### TEXTE PRÉSENTÉ
>>>

Réseau scientifique de recherche et de publication

[TERRA- Quotidien]

Reflets

Recueil Alexandries

< 1/21 >

mars 2005

Jean-Michel Belorgey

Exils

auteur

Jean-Michel Belorgey est notamment l’auteur de : « Du récit de persécution (et de la manière de les lire ou de les entendre) ou Nouvelles réflexions sur le contentieux du droit d’asile » (G.I.S.T.I., mars 2005)

résumé

L’exil, pas plus que le deuil, n’est seulement privation -des paysages, des affections, des nourritures, des odeurs, des sonorités, en particulier celle de la langue, où l’on puisait ses repères, une facilité d’être, sans effort, à laquelle il vous force à renoncer- ; l’exil, comme le deuil, est aussi encombrement, de l’âme, de l’esprit et du corps, par la nostalgie des liens distendus ou détruits, la honte des batailles perdues, la peur des violences subies, et dont, pour peu que rien ne garantisse la pérennité de l’asile ou de l’accueil qui vous est concédé, pour peu que les frontières soient poreuses, on n’arrive pas à se persuader qu’on n’est, pour de bon, plus menacé.

citation

Jean-Michel Belorgey, "Exils", Recueil Alexandries, Collections Reflets, mars 2005, url de référence: http://www.reseau-terra.eu/article300.html

L’exil, pas plus que le deuil, n’est seulement privation -des paysages, des affections, des nourritures, des odeurs, des sonorités, en particulier celle de la langue, où l’on puisait ses repères, une facilité d’être, sans effort, à laquelle il vous force à renoncer- ; l’exil, comme le deuil, est aussi encombrement, de l’âme, de l’esprit et du corps, par la nostalgie des liens distendus ou détruits, la honte des batailles perdues, la peur des violences subies, et dont, pour peu que rien ne garantisse la pérennité de l’asile ou de l’accueil qui vous est concédé, pour peu que les frontières soient poreuses, on n’arrive pas à se persuader qu’on n’est, pour de bon, plus menacé. Si l’exilé peine à se sentir vivant, c’est qu’une fraction de lui-même est déjà morte ; mais que quelque chose comme une ou plusieurs sorte(s) de menaces sont encore là, à guetter ce qui a survécu, a, au prix de l’exil, cette part du feu, parié sur la vie.

<<<

### LIGNES ENREGISTRÉES
>>>

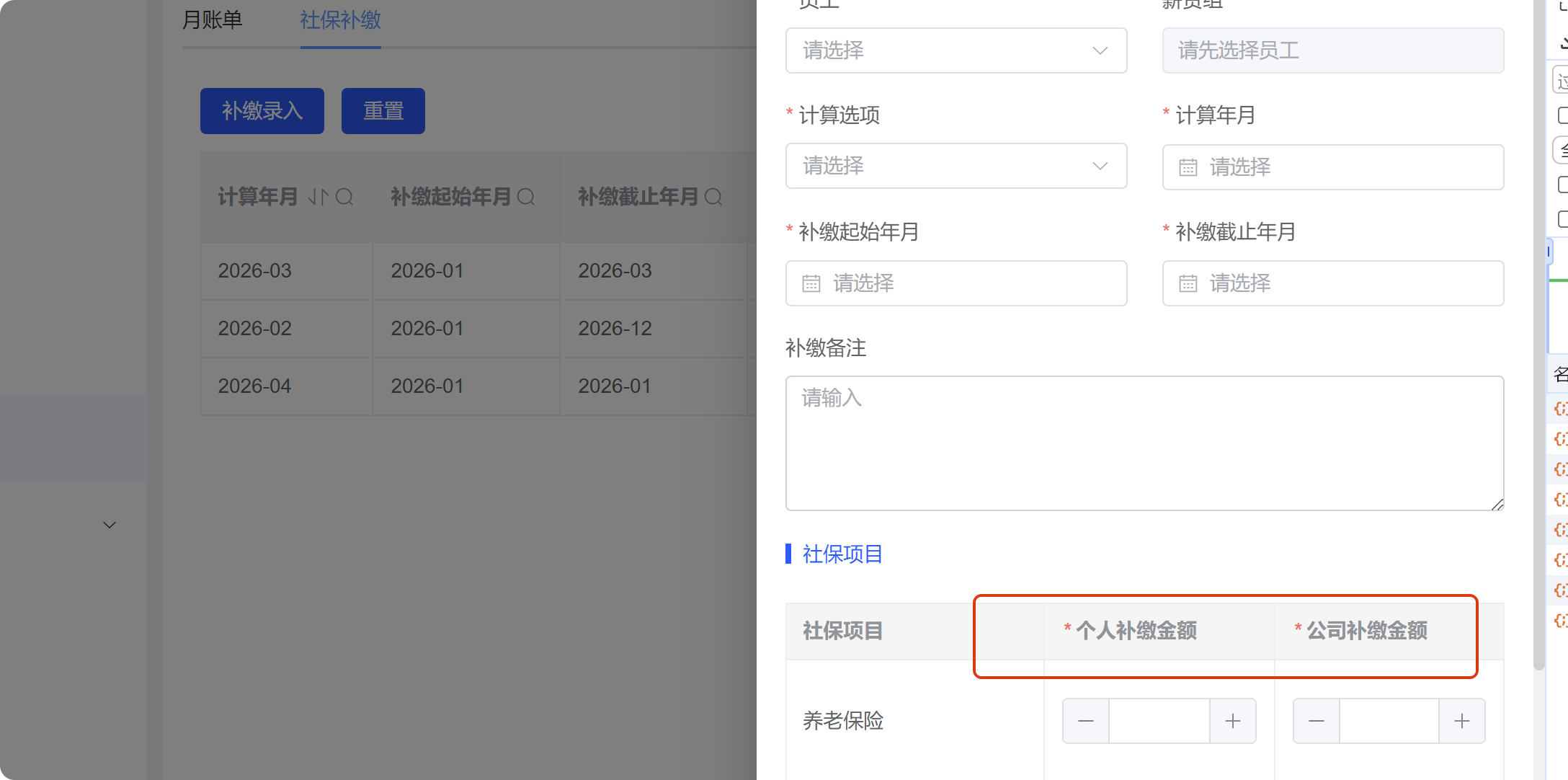Image resolution: width=1568 pixels, height=780 pixels.
Task: Switch to the 社保补缴 tab
Action: [x=340, y=20]
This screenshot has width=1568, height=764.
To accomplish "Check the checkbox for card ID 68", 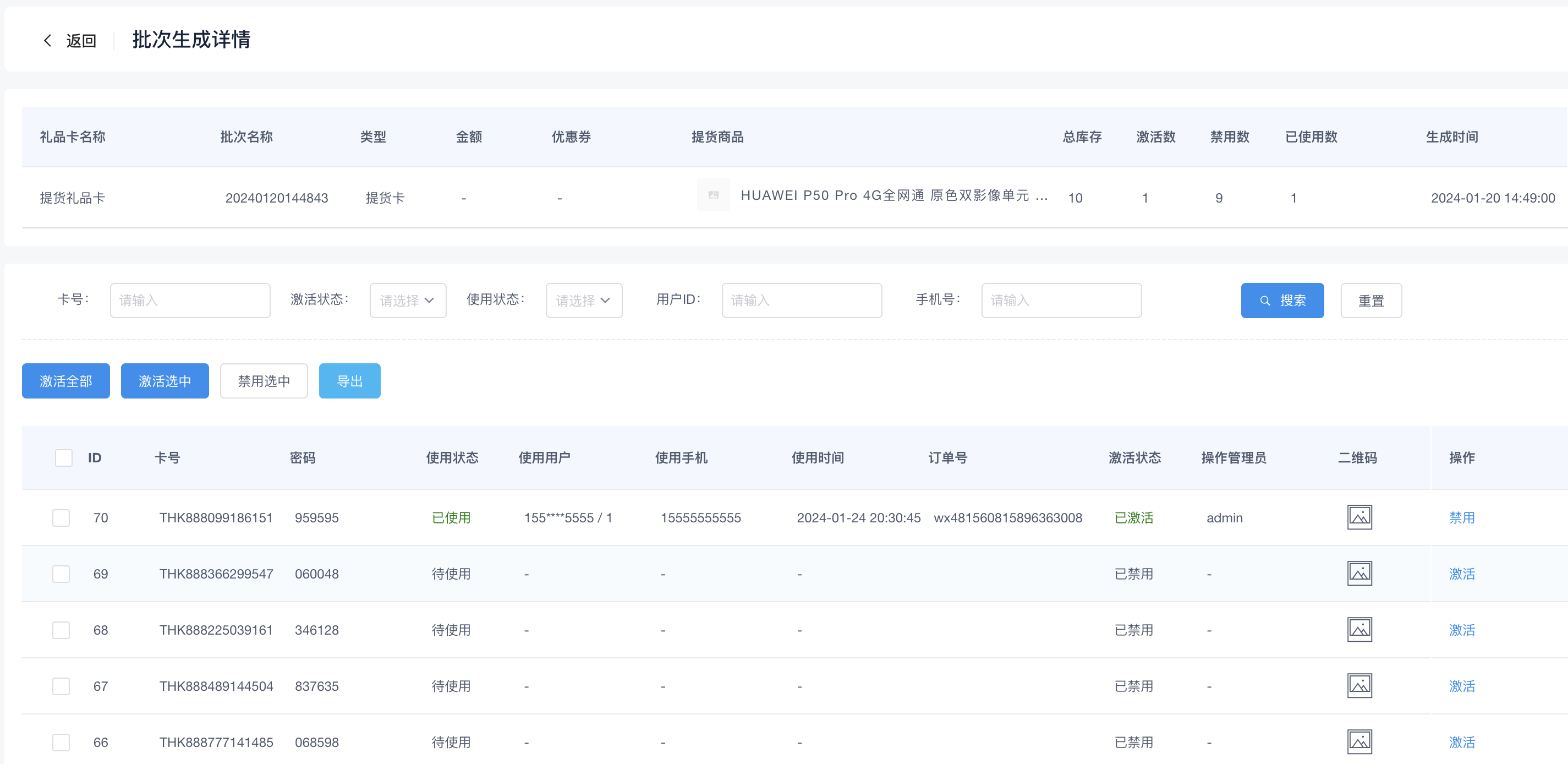I will coord(61,630).
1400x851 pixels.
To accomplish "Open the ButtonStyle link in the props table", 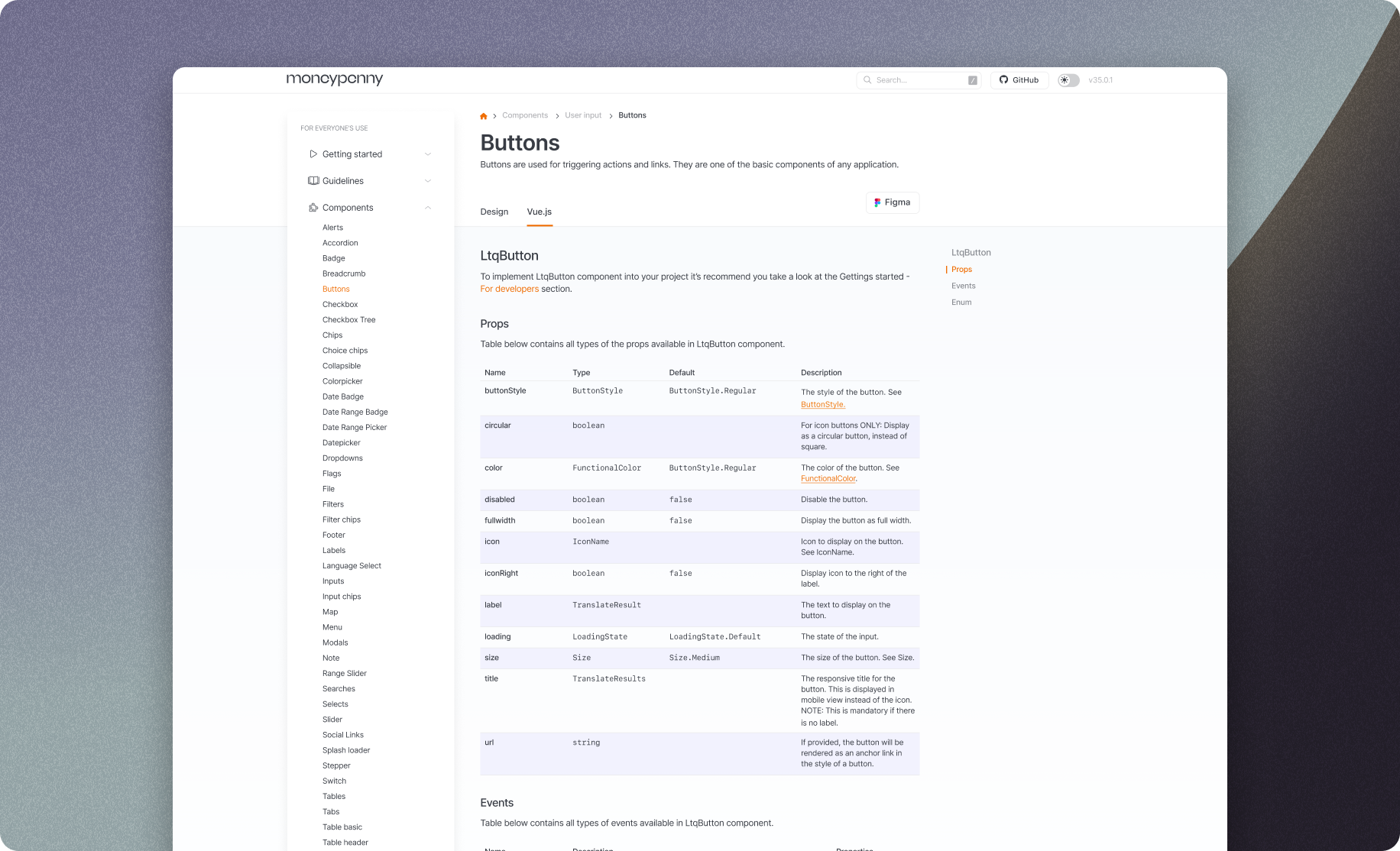I will (x=822, y=404).
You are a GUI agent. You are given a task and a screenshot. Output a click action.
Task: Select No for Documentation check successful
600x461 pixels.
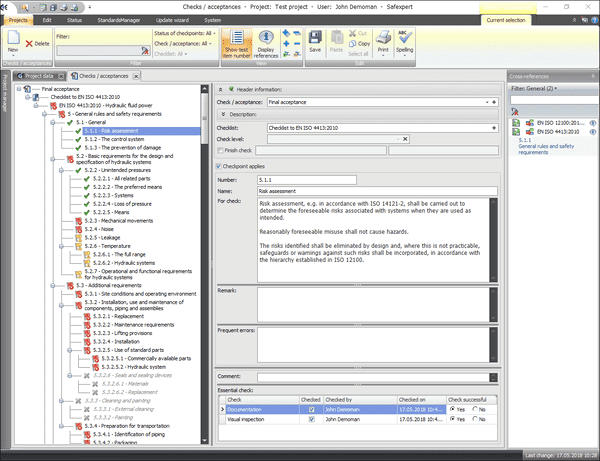[477, 409]
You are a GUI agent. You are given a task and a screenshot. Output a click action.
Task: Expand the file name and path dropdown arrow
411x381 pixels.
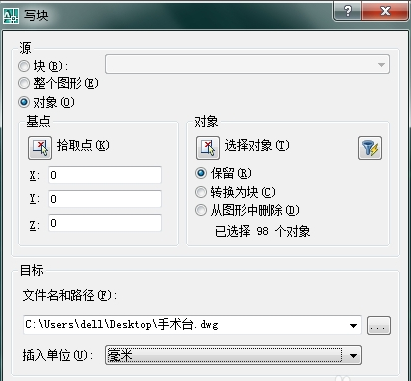(353, 325)
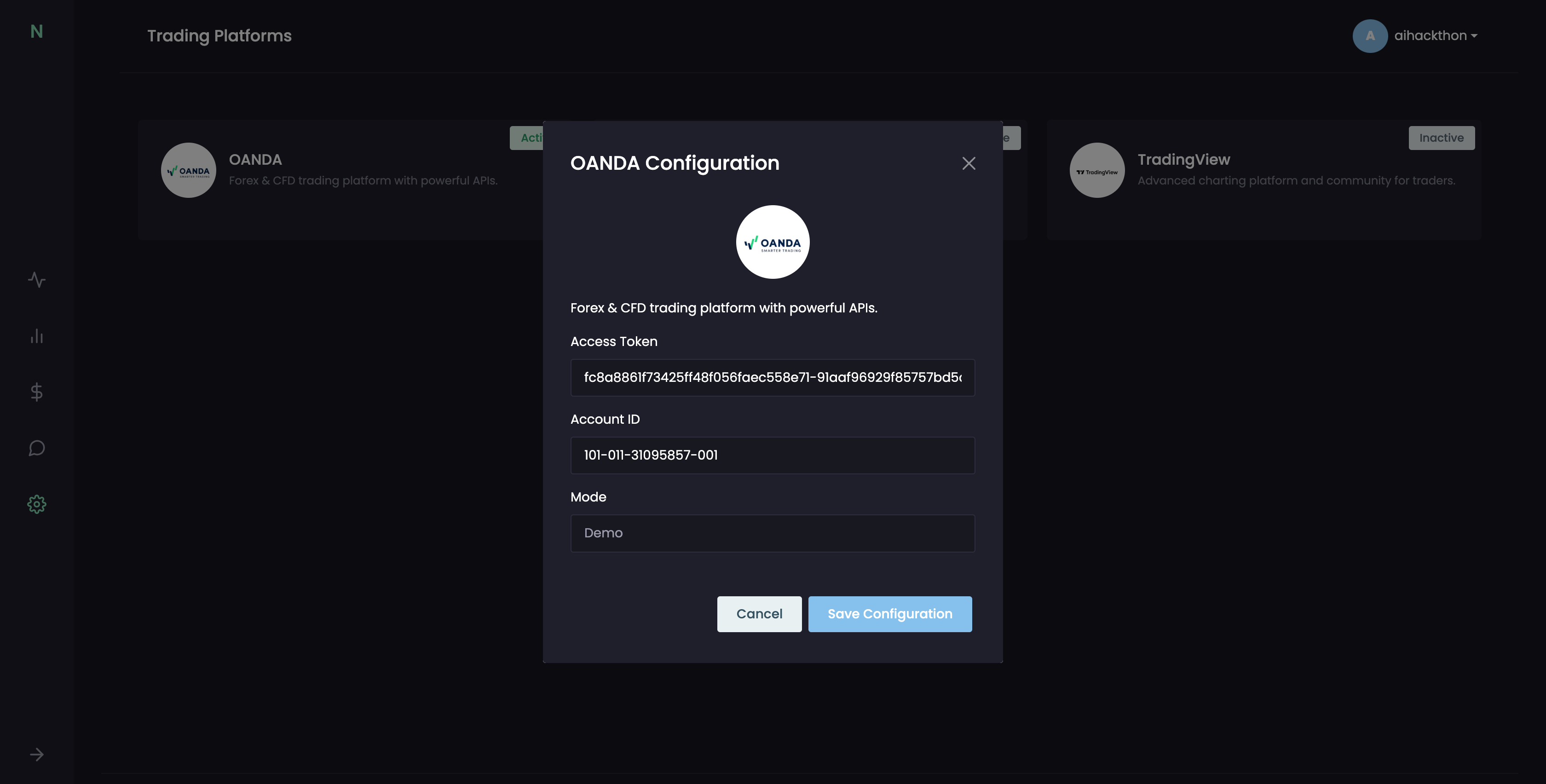Click the Account ID input field

click(773, 455)
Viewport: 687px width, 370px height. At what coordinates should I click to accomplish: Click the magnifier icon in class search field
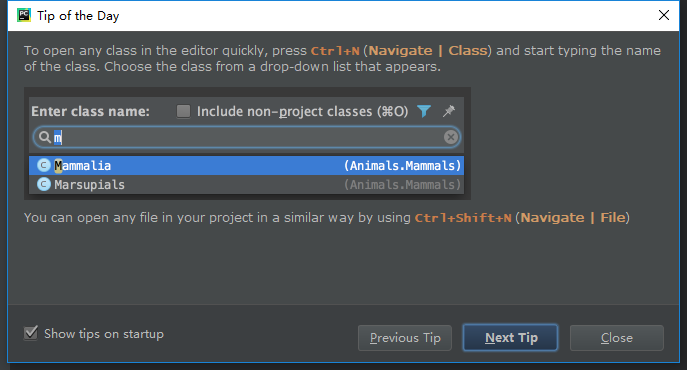pos(45,138)
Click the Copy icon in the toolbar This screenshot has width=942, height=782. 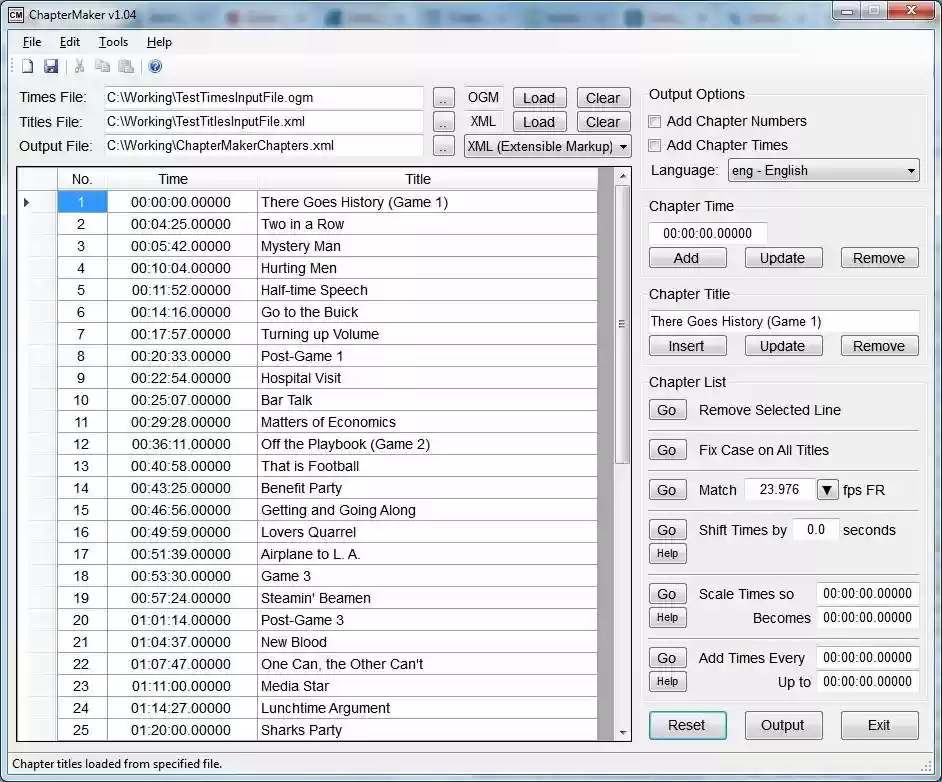coord(101,66)
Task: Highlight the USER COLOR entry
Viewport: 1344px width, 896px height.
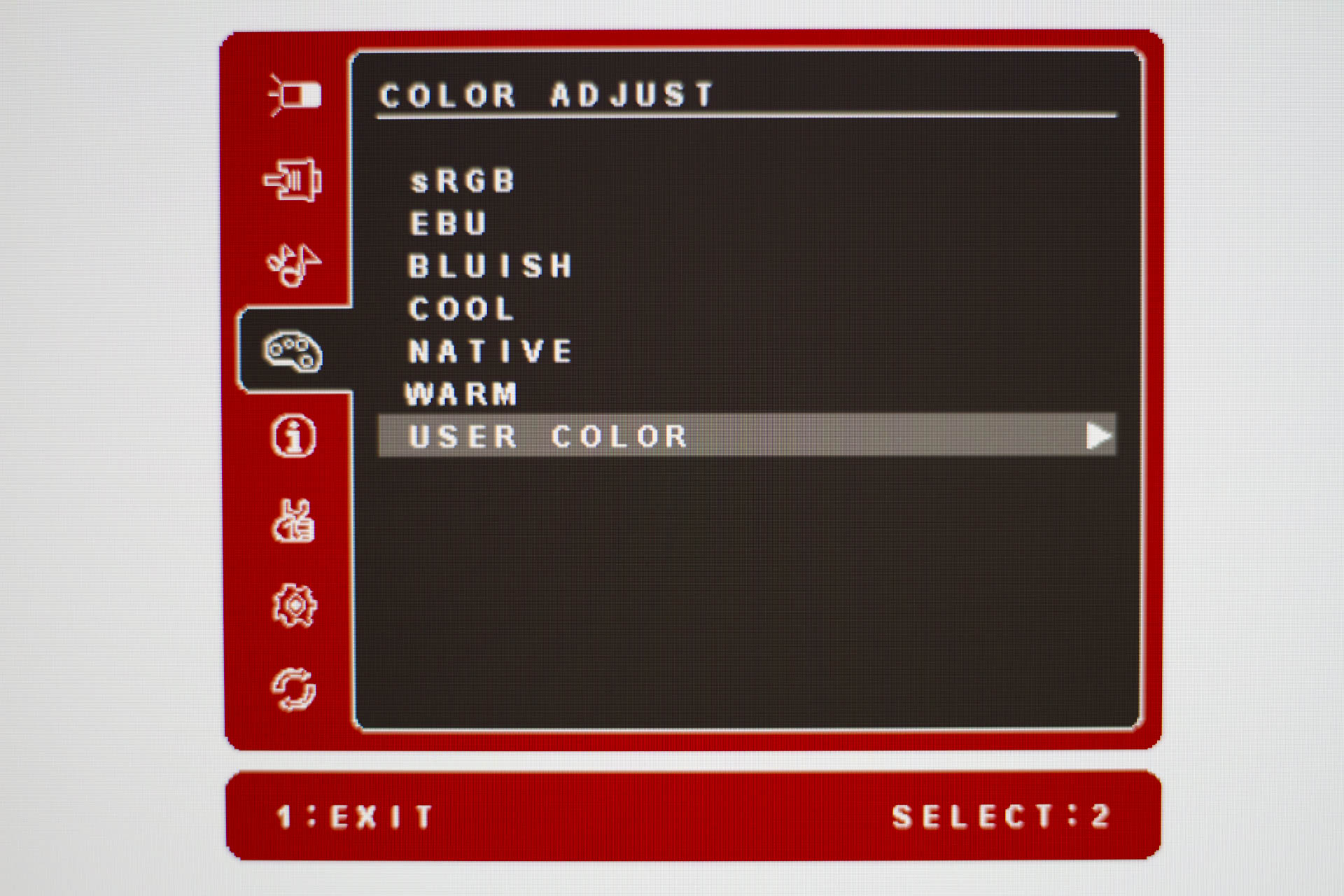Action: [x=747, y=435]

<<<

### CONSIGNES ÉCRITES
#1 Dites, s'il vous plaît, si chacun des énoncés suivants concorde avec le texte sur l'exil, en répondant par oui ou par non et en citant les mots décisifs de ce texte. (a) L'exil n'y est présenté que comme une privation. (b) La langue fait partie des sonorités perdues qu'il mentionne. (c) L'exilé peine à se sentir vivant parce qu'une fraction de lui-même est déjà morte.
#2 Résumez le texte sur l'exil en deux phrases.
#3 Donnez la suite du texte sur l'exil, après sa dernière phrase.

### RÉPONSES DONNÉES
#1
(a) Non : « L’exil, pas plus que le deuil, n’est seulement privation ».
(b) Oui : « des sonorités, en particulier celle de la langue ».
(c) Oui : « Si l’exilé peine à se sentir vivant, c’est qu’une fraction de lui-même est déjà morte ».

#2 L'exil, comme le deuil, n'est pas seulement une privation de paysages, d'affections, de nourritures, d'odeurs et de sonorités, dont celle de la langue. C'est aussi un encombrement de l'âme, de l'esprit et du corps par la nostalgie des liens détruits, la honte des batailles perdues et la peur des violences subies, si bien que, faute d'un asile garanti, l'exilé ne parvient pas à se croire hors de menace et peine à se sentir vivant, une part de lui-même étant déjà morte.

#3
Aussi bien est-il rare, même quand, au premier jour il a plus attendri qu’inquiété, quand on ne l’a pas, d’emblée, soupçonné du pire –mensonge, lâcheté, implication dans différentes sortes de crimes ou de délits- que l’exilé trouve durablement grâce auprès du tout-venant des habitants de la terre d’exil, des autorités de celle-ci, des préposés qu’elles délèguent au filtrage, à la prise en charge, à la surveillance de ses pareils. Les proscrits des cités antiques, les émigrés français de 1789, ceux venant de Russie pendant et après la Révolution de 1917, ou d’Allemagne pour échapper aux persécutions hitlériennes, les rapatriés des Empires, français ou britannique, même quand ils n’étaient pas, comme les Indiens d’Afrique orientale, allogènes, ont tous, peu ou prou connu cela. Et, un peu plus tard, les Cambodgiens, les Tamouls. Et les Bosniaques, et les Kossovars. Et les noirs mauritaniens refoulés par les Maures. Et les Rwandais. Et les Algériens en butte à la guerre civile.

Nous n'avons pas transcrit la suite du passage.